Shawn Brandt is a Mohawk militant on the Tyendinaga reservation is
Southern Ontario, Canada and a leader of the Fundamental Indian Rights
Movement (FIRM) which has 10,000 members in Canada and 200 "hard-core
revolutionaries". He became an activist in 1989 after burying baby
twins who died of poverty when they and their mother shared a 14 by 12
foot trailer.
Initially blaming all white people, Shawn has concluded that to change
things, it's necessary to act collectively to completely replace the
whole economic system of capitalism.
Shawn Spoke to Rob Rooke:
"Conditions on the reservation are horrific. All our water is contaminated. The government dumped 11,000 tons of PHA, a carcinogen in our reservation. For the last two years I can't remember one death of old age or natural causes, it's all cancer.
The most prominent result of such conditions is the youth suicide rate. Canada has the second highest suicide rate in the world. The rate among Indian youth is almost ten times higher, it's symptomatic of the despair and poverty.
Much of the feeling of hopelessness is brought about by the Indian Act of 1924, which was imposed at gun point; our traditional chiefs were executed that year. The law allowed them to erode our land, limit our rights, control our movement and control our political representation. Up until the 1970s we had to get permission from the Indian Agent, a white guy, before we could leave the reservation. It wasn't until 1968 that we could even vote in the provincial elections.
The Indian Act slowed our ability to fight back. But people have fought back and have been arrested, beaten, jailed, their families separated. A lot of our activists have been murdered over the years. Between 1974 and 1976, 59 key members of the American Indian Movement (AIM) were assassinated. Indians remember all the brutality.
The Indian Act also tended to control spiritual gatherings and ceremonies as well as meetings. Three or more Indians cannot gather without risking unlawful assembly charges. If you have a rally, you'll be charged.
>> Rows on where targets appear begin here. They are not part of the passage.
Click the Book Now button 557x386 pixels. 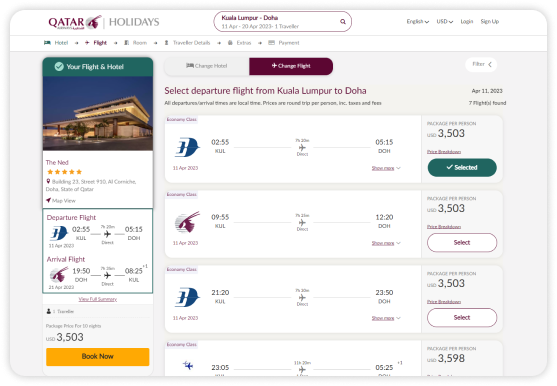[x=98, y=357]
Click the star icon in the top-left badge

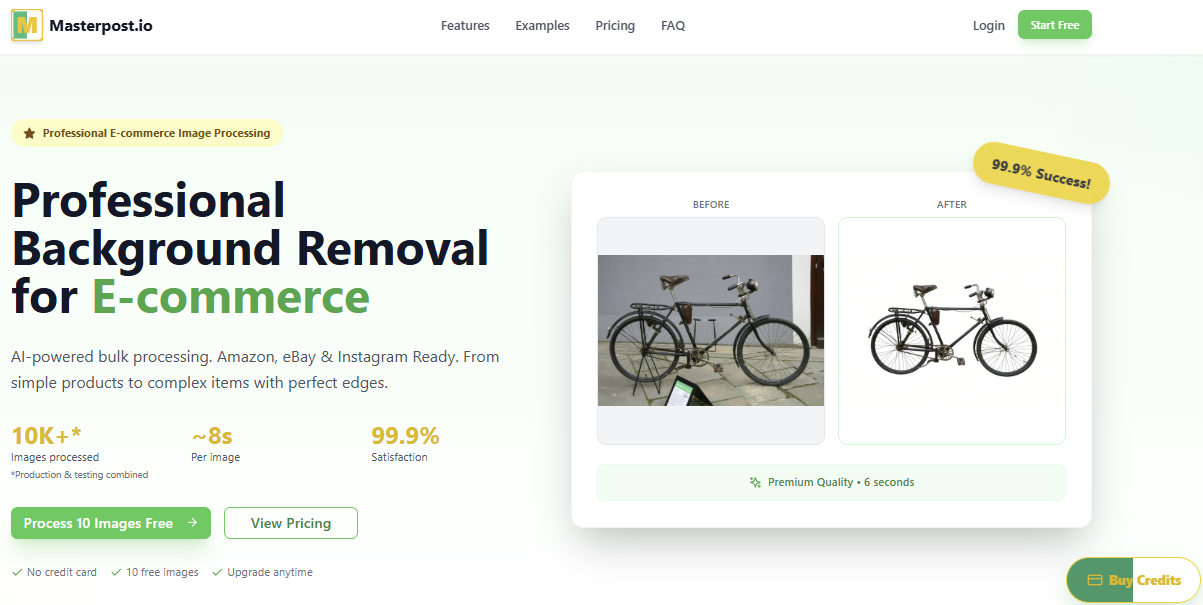click(x=28, y=132)
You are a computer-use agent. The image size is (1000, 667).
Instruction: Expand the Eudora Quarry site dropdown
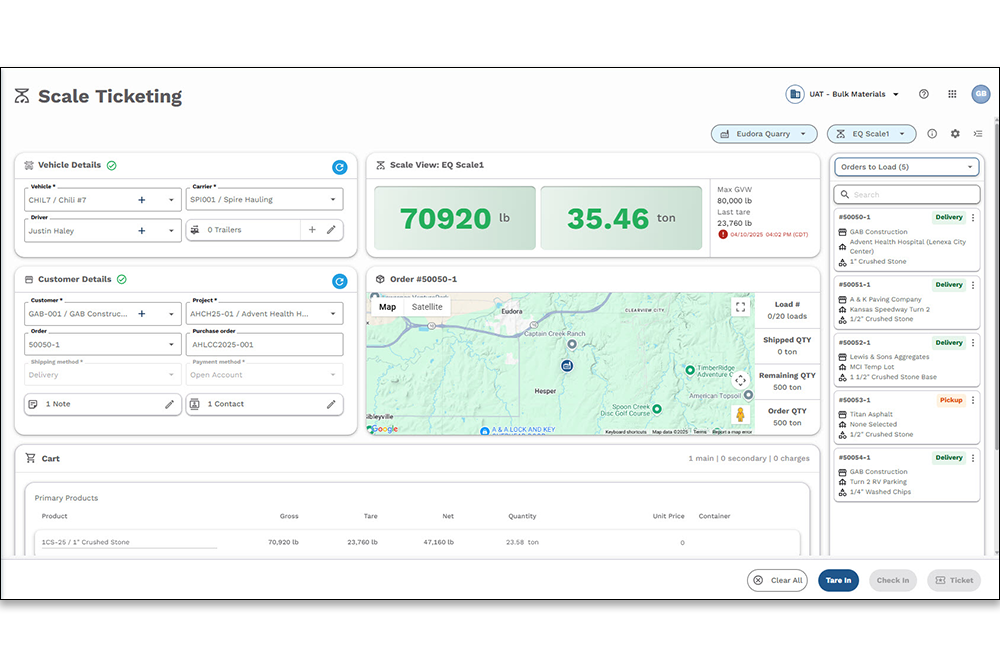point(764,134)
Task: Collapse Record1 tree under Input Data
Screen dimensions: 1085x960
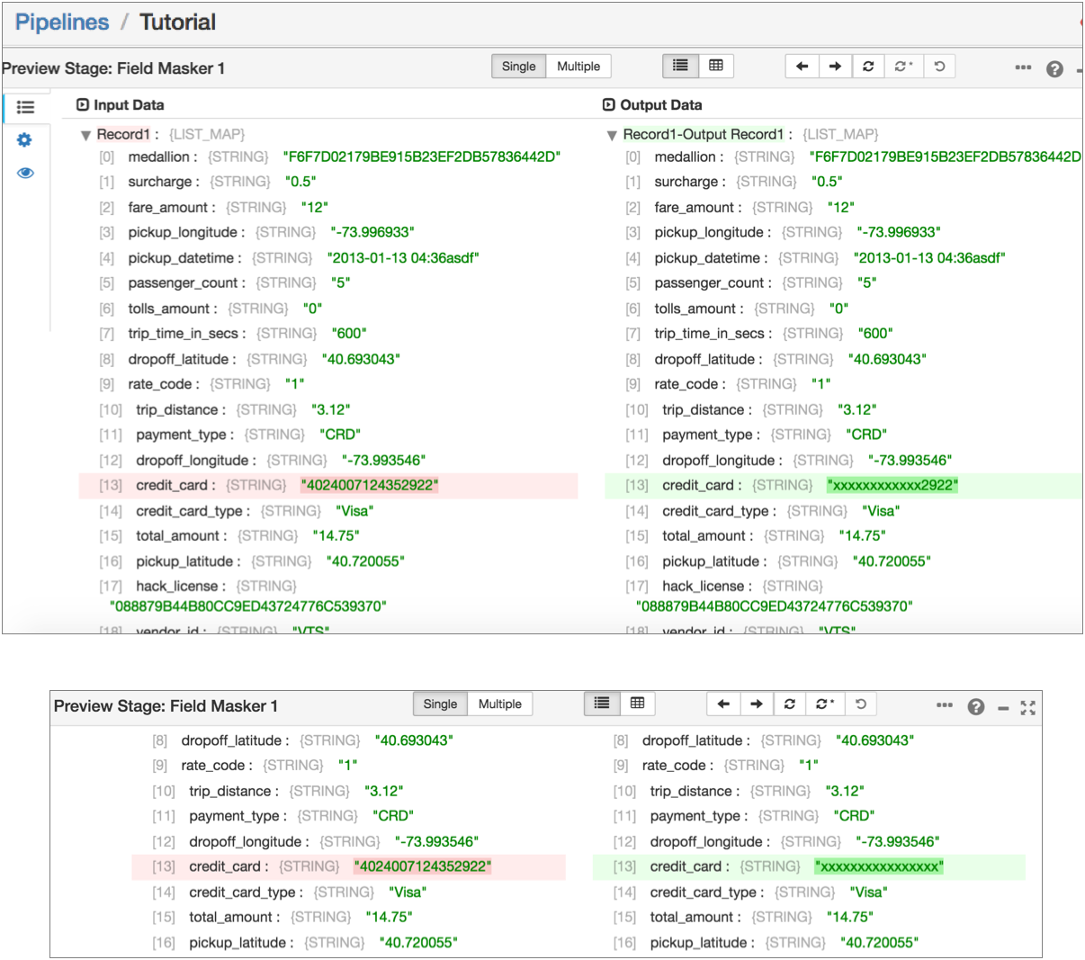Action: (86, 135)
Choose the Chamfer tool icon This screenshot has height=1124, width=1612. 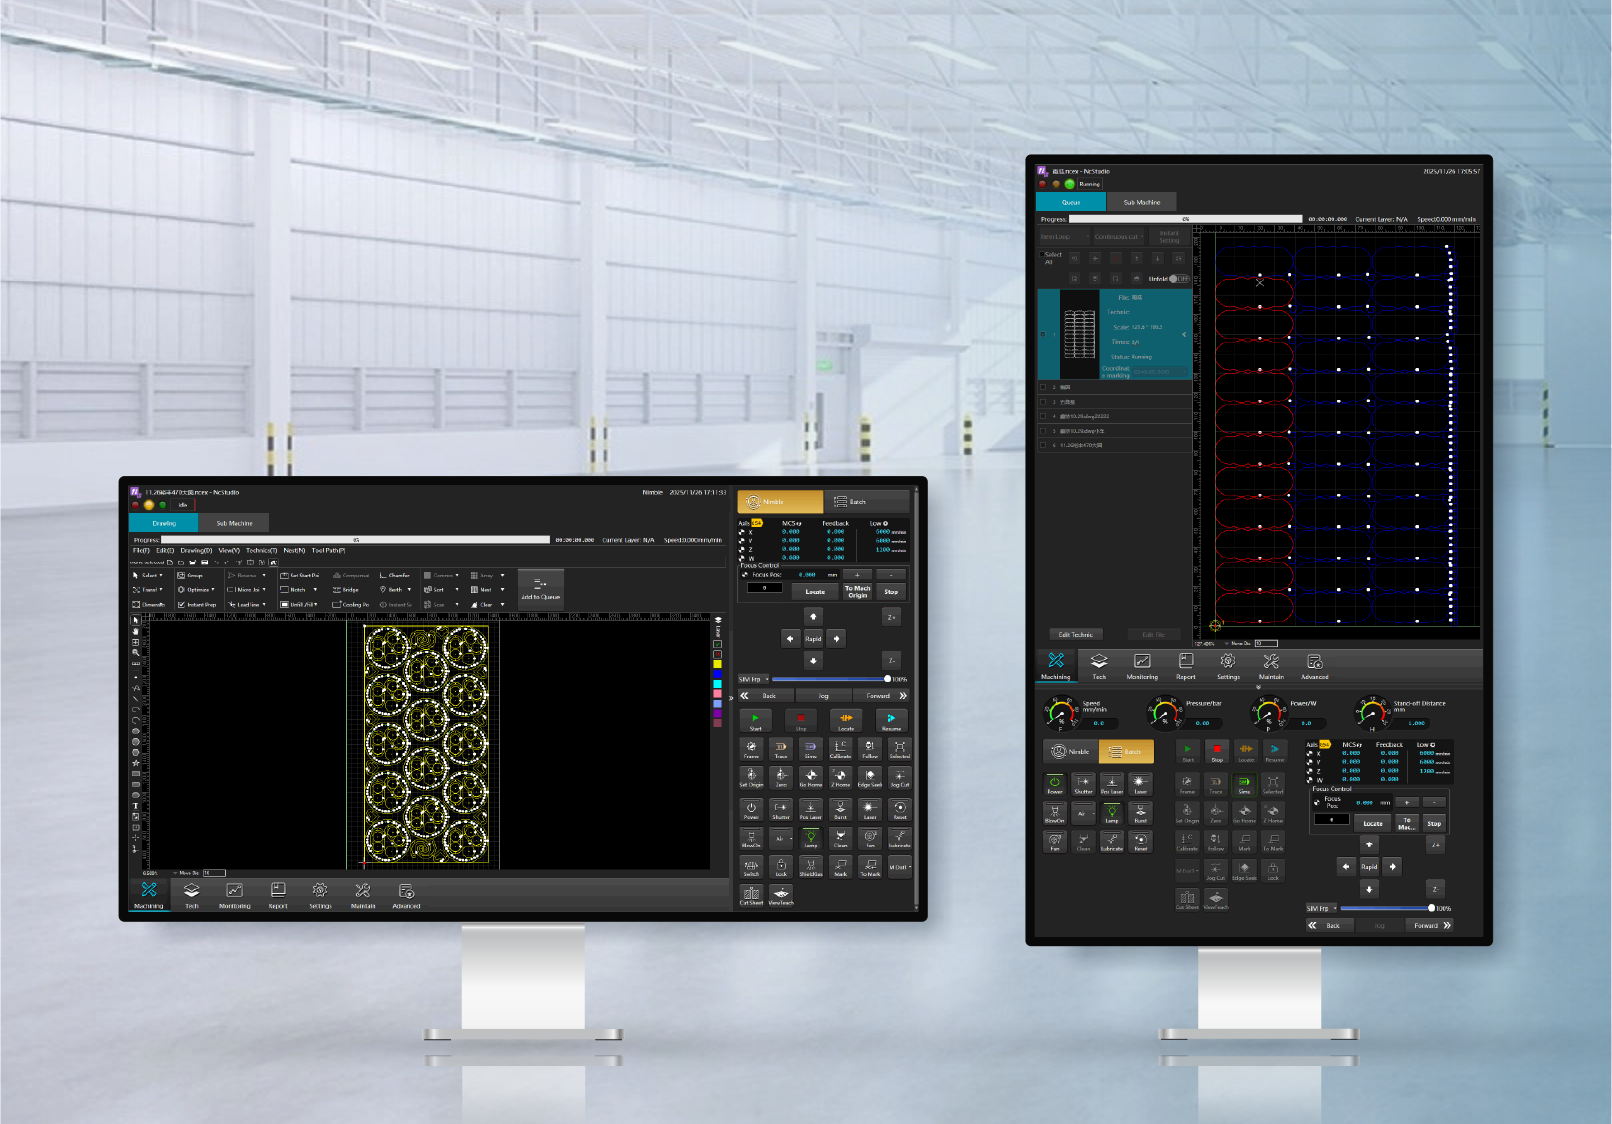click(383, 576)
I got 45 days for this offense. We have three charges of unlawful assembly still standing. It's an effective dictatorship. The South African Apartheid regime and the township system was modeled on the reservation system. The so-called Elders, we call them sell-outs, do nothing about the suicides even though their children and grandchildren are dying.
Our Tribal Councils have one job: To enforce the Indian Act. The police are only accountable to the band council, they're hired and fired by these people. The band councils are hated. 90% of the people suffer and 10% of the people profit from the Indian Act.
Through the bureaucracy of the Department of Indian Affairs and the band councils only four cents of every dollar that comes down actually reaches the community. It creates the illusion that a tremendous amount of money is going to the Indians when it's really going to the bureaucracy.
Indians make up only 4% of Canada's population, we can't defeat the state on our own. We are key proponents of the movement for solidarity. We fight the court system's bureaucracy every day. We had two riots in the Bellville courthouse. But we stand with the unionized courthouse workers and walked with them on their picket lines. The key is solidarity.
There has to be defined leadership who'll take action. Like the Ontario Coalition Against Poverty in Toronto. Without a willingness to take a billyclub in the head or put yourself in jail, you can't build people's confidence. The Mohawk Nation is upping the ante-that's the key.
VICTORY FROM UNITY
We'll get there together. Our first goal is to smash the Indian Act leadership and institute the people's control of the reservation. Second is to bring down the conservative provincial government. We're working with organizations of our own people and our allies, for local reservation control, state control, and ultimately, country control. We're North American Indians, we're not Canadian Indians. We can't confine ourselves to their borders. The trend here by the government is to smash the people.
We don't want anyone feeling sorry for us. We no longer perpetuate an argument of white man's guilt. If people want to help Indian people then they have to stand up for themselves and fight. Then they will be helping us.
Some kids on the reservation are killing themselves as young as ten years of age. On our reservation of 2500 people we haven't had a goddamn suicide in four and a half years. If you fight and defend yourself, it gives your kids a sense of the future. The only thing that we can give the youth is the knowledge that we're gonna fight. And we will win."